* **TEXT PASSAGE**:
Weakness and Limited Movement
You may notice that your cat is very weak and does not want to move. They’ll stay in the same spot for most of the day, and when they do try to move, they may have a hard time standing up.
Inability to Groom Themselves
Because very old cats have limited mobility, they aren’t always able to groom themselves effectively. You may start to notice that your cat looks unkempt or that they smell a little bit off. They may also develop bad breath as a result of chronic medical conditions.
Lack of Appetite
In their last days, many cats lose interest in eating or drinking. This is usually because they feel too weak to eat. Because of this, you may notice extreme rapid weight loss.
It is very normal for older cats to become incontinent as they lose muscle control. They also may not have the energy to make it to the litter box.
Cats will instinctually hide when they sense the end of their life nearing. In the wild, a dying cat is much more vulnerable to predators, which is why they decide to isolate themselves. At home, this might mean hiding in a dark, secure space.
It can also get very difficult for your cat to breathe in their final days. One sign that your cat might be nearing the end of their life is labored, difficult breathing.
You might also notice that your cat is more clingy as their health starts to decline. They want to feel safe and taken care of during this time, so they’ll want to be around you more.
Changes in Vision
In extreme cases, your cat may also lose all or some of their vision towards the end of their life. When this happens, you might notice that they are running into things or are unaware of their surroundings.

* **INFORMATION SHOWN**:
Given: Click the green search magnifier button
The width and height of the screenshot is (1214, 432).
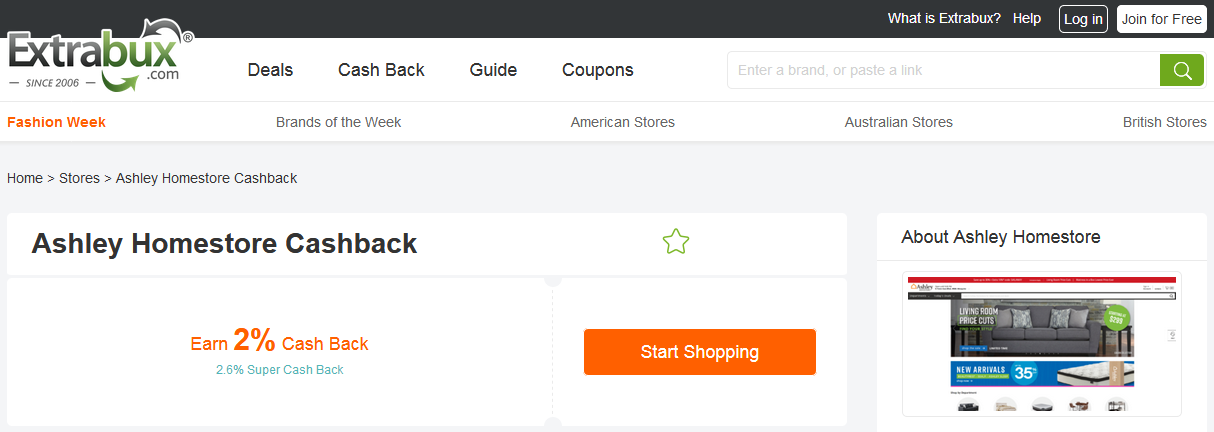Looking at the screenshot, I should point(1181,70).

* **REQUIRED TASKS**:
- 1) Answer from the text on signs that a cat is near the end of its life.
(a) Why do many cats lose interest in eating in their last days?
(b) Why does a dying cat in the wild isolate itself?
(c) What might a cat that loses its vision do?
- 2) Rewrite the part of the cat end-of-life text from "Weakness and Limited" up to and including "chronic medical conditions.", replacing "unkempt" with "disheveled".
The material has nothing to do with this exercise.

* **SOLUTIONS**:
- 1)
(a) They usually feel too weak to eat.
(b) It is much more vulnerable to predators.
(c) It might run into things or be unaware of its surroundings.

- 2)
Weakness and Limited Movement
You may notice that your cat is very weak and does not want to move. They’ll stay in the same spot for most of the day, and when they do try to move, they may have a hard time standing up.
Inability to Groom Themselves
Because very old cats have limited mobility, they aren’t always able to groom themselves effectively. You may start to notice that your cat looks disheveled or that they smell a little bit off. They may also develop bad breath as a result of chronic medical conditions.